“Thicket” of promise
Talk of bipartisanship blooms, although roadblocks loom
Gov. John Hickenlooper will look beyond the 100 lawmakers in the audience at his State of the State address Thursday and make his pitch directly to Colorado as he seeks to frame the new legislative session.
The Democrat faces a difficult task as he touts Colorado’s economic fortunes at the same time he highlights what he sees as significant needs in the state — to improve roads, expand broadband access, address college affordability and alleviate an affordable-housing crisis.
Unlike his other addresses, the second-term governor said, “I’m going to try to speak to the whole state, and that’s always tricky.”
The move will put pressure on the General Assembly, which opened the 120-day session Wednesday with talk of bipartisanship despite an election year with deep ideological disagreements.
Republicans hold a one-vote majority in the Senate, while Democrats maintain a three-vote edge in the House. The chambers are expected to serve as roadblocks to the other, as they did a year ago, and the chief question is whether the two sides can find compromise on major issues, particularly the $27 billion state budget.
“All of us have Colorado in common,” Senate Democratic leader Lucia Guzmán said in her opening-day remarks. “But we all know that we have severe differences in how we think about getting to a stronger state.”
Senate President Bill Cadman expressed optimism in his opening day remarks as he focused on the bipartisan compromises from the prior term.
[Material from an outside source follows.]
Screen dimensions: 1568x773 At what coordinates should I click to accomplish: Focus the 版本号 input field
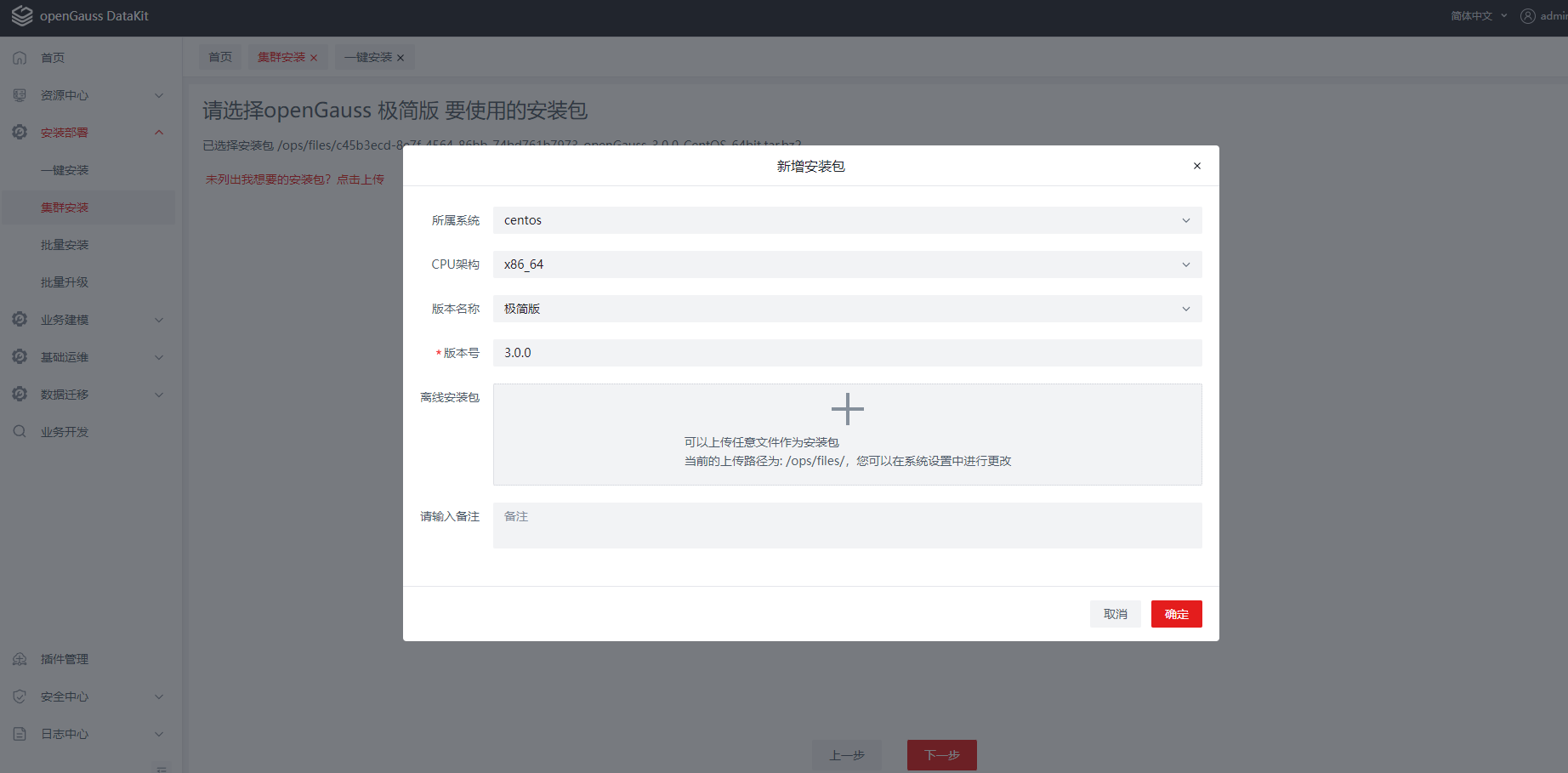click(x=846, y=353)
“We can be proud of what we did together,” the Colorado Springs Republican said. “We sought the right answers, not the Republican answers, not the Democratic answers.”
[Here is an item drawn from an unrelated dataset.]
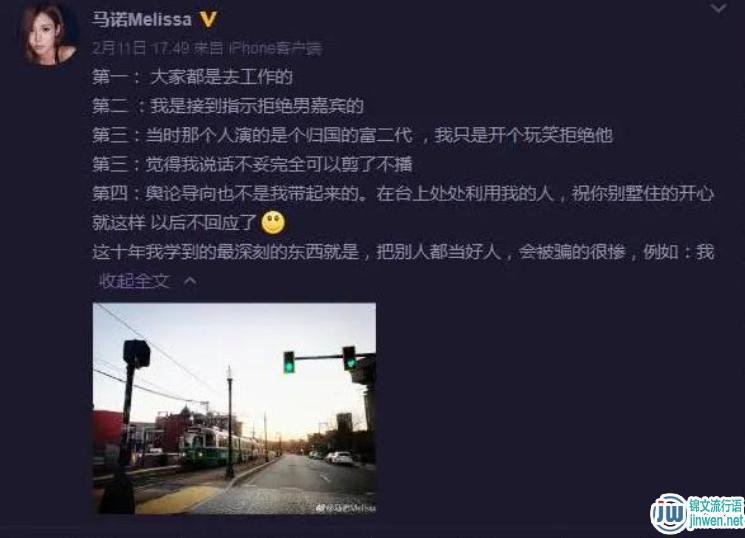
Task: Select the line starting 第二：我是接到指示
Action: click(x=228, y=106)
Hickenlooper’s top priorities don’t deviate significantly from those of the lawmakers in both parties, but everyone differs sharply on solutions.
The governor spent the months between sessions touring the state promoting his message, but his legislative agenda is facing setbacks from the start.
Republican lawmakers produced a legislative legal memo that argues Hickenlooper’s push to reclassify the $750 million hospital provider fee program and remove it from TABOR revenue limits is unconstitutional. On two other priorities, Democratic leaders are expressing little interest in advancing the major items in the administration’s water plan and an overhaul of the construction-defects law.
Hickenlooper said he still plans to push forward on all three fronts, most notably the provider-fee issue, which he argues will help ease the state’s budget crunch.
He disputes the legislative legal memo and requested a formal opinion from Republican Attorney General Cynthia Coffman, whose office, he says, has greenlighted the move to convert the fee to an enterprise fund.
Even if he faces opposition in the legislature, Hickenlooper’s broad focus in his address may help lay the groundwork for ballot measures in 2016 to address the state’s “financial thicket,” as he said in his 2015 speech. The Building a Better Colorado initiative, an organization with close ties to the administration, is trying to create momentum for a remake of the Taxpayer’s Bill of Rights as well as other constitutional changes.
“His legacy and his story is going to be less focused on legislative action and more focused on the success he’s had in selling Colorado, the success he’s had in addressing big-picture problems like water management,” said Ben Davis, a Democratic consultant and Hickenlooper ally. “I think he’s never … put his hopes into the legislature as the only solution to the state’s problems.”
On opening day in the House, the question of how to improve roads and bridges highlighted the divide between the parties.
House Speaker Dickey Lee Hullinghorst said infrastructure is one of her top areas of focus. “Our state government must be involved in building a robust infrastructure — roads, bridges, public transportation and telecommunications,” the Boulder Democrat said. “Now, more than ever, it is critical to upgrade our transportation systems so goods and services, tourists and regular Coloradans on their daily commutes can get where they’re going without having to spend hours stuck in traffic.”
Republicans are pushing a measure to create $3.5 billion in transportation bonds, but Democrats blocked the measure in 2015.
House GOP leader Brian Del-Grosso called for a serious discussion.
“Members, we may differ on our approach to solving the problems before us, and on the most appropriate use of taxpayer dollars, but reasonable people can differ,” the Loveland lawmaker said in his opening address.
In the Senate, Cadman avoided policy specifics, opting to honor military and law enforcement officers in a speech that connecting their oaths to the one recited by lawmakers.
He welcomed to the chamber Rachel Swasey, the wife of officer Garrett Swasey, who was shot and killed in the attack at a Planned Parenthood clinic in Colorado Springs.
“Our military members swear an oath to support and defend the Constitution. Our law enforcement officers, our sheriffs swear an oath to support the Constitution,” Cadman said.
“In their jobs, they are willing to die for it. In our jobs, we must be willing to live for it.”